Kyoto has gotten a huge amount of bad press these days because of the huge crowds that are now guaranteed at all of the "must see" places (making them "must avoid no matter what" places as far as I'm concerned), but in my own personal experience, there are dozens of places in and around Kyoto that are not at all crowded, but are as good as, or better than, the "must see" places in some of the less famous cities. My recommendation would be to spend more time in Kyoto as a home base, and go to some of these sublime but less crowded sites (skip the "must see" places altogether, is my strong suggestion). Examples might be Mimurotoji and Manpukuji in Uji (both of which I personally find much more enjoyable than the "must-see" Byodoin there), various temples in Ohara (including but not limited to Sanzenin), and Yoshiminedera (I hate to even mention this one because I think it is an absolute gem, and it would be a pity if it got "discovered" and a lot of people started going there). These are just a few examples; if you do a little research you can find a LOT more, some of them being closer to central Kyoto (but you said you don't mind a little travel, and most of these places are heavy on the "nature" aspects; Kurama is another one if you want a nice hike). The point is, why flit around to a bunch of far-flung places if you can comfortably base yourself in a dynamic, multi-faceted (and quintessentially "Japanese") city with loads of great lodging and dining options and make leisurely day trips? Note that the places I mentioned are ones that Japanese people are likely to go to (moreso than the "Top Ten" places, which they have probably already been to and won't want to visit anyway because they don't like huge throngs of foreign tourists), so they will have a bit more of a sense of "real Japan" than the places with endless busloads of visitors. Also, all of them have wonderful outdoor settings and/or fine gardens, along with oodles of history.

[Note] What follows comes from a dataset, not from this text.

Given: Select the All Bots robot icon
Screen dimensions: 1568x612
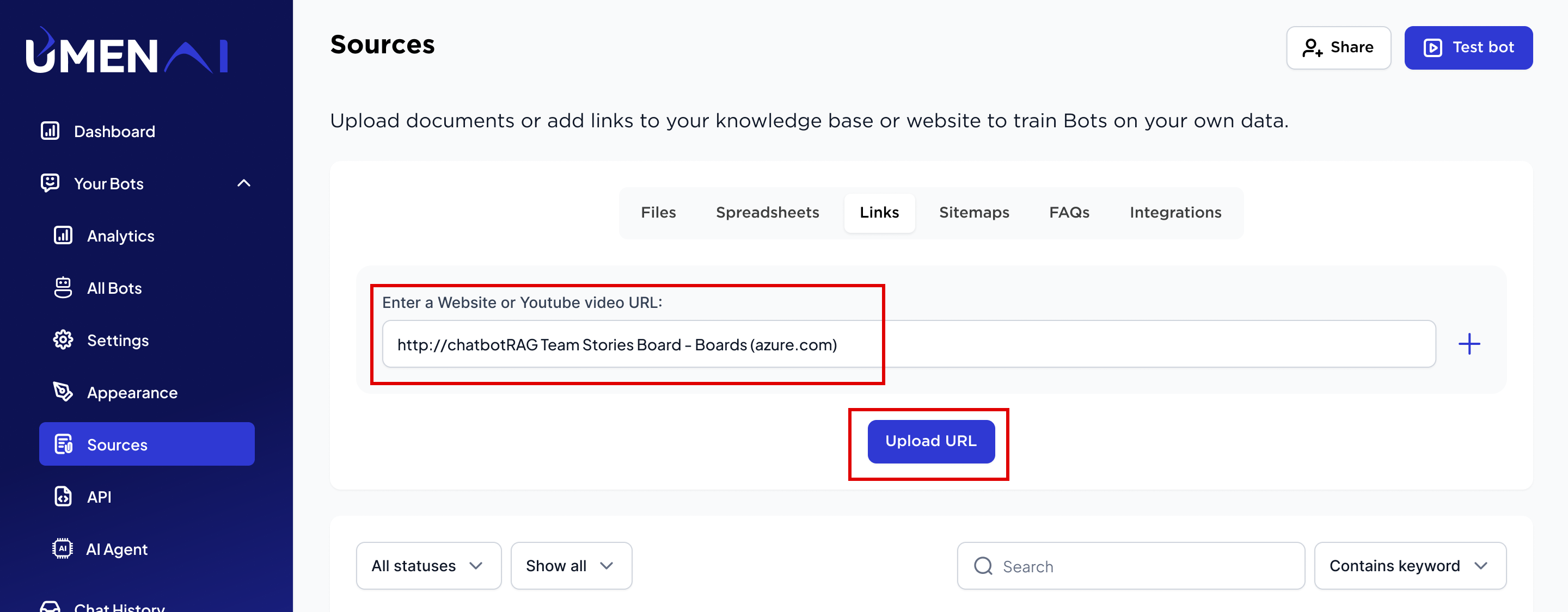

Gunma is a good idea. Or possibly Nagano prefecture (Togakushi is indeed well worth visiting!), which also has hot springs and some very good scenery. (The Koumi line provides an outstanding segment for a recreational train ride, and you can't get any more "middle of nowhere" than that.) I would skip Kanazawa simply because aside from Kenrokuen I don't think it has much that would be particularly unique, for a first-time visitor. (It is a very nice city, but you have limited time.) If you want to see a fabulous landscape garden, make a day trip from Kyoto to Ritsurin Koen in Takamatsu, which will also give you a very enjoyable train ride. It will likely be much less crowded than Kenrokuen.
Miyajima and Hakone are two of the worst places you can go if you want to avoid crowds, although you didn't specifically mention that as a priority. But I think you can find equally nice places if you want to experience the "real" Japan. For views of Mt. Fuji, how about Minobu-san (a gem, in my book), Shimizu, or the Miura Peninsula? All of these are easy day trips from Tokyo and much more "real Japan" than the places where tourists outnumber locals by a ratio of at least 10 to 1. But you need a bit of a spirit of adventure and a willingness to do your homework to visit such places.
Finally, especially if you have a rail pass, Tohoku offers numerous possibilities for splendid day trips out of Tokyo (maintaining the efficiency and comfort of a stable home base without changing hotels), or you can possibly spend a night or two there. This could be an alternative to Gunma if you want a nice hot spring.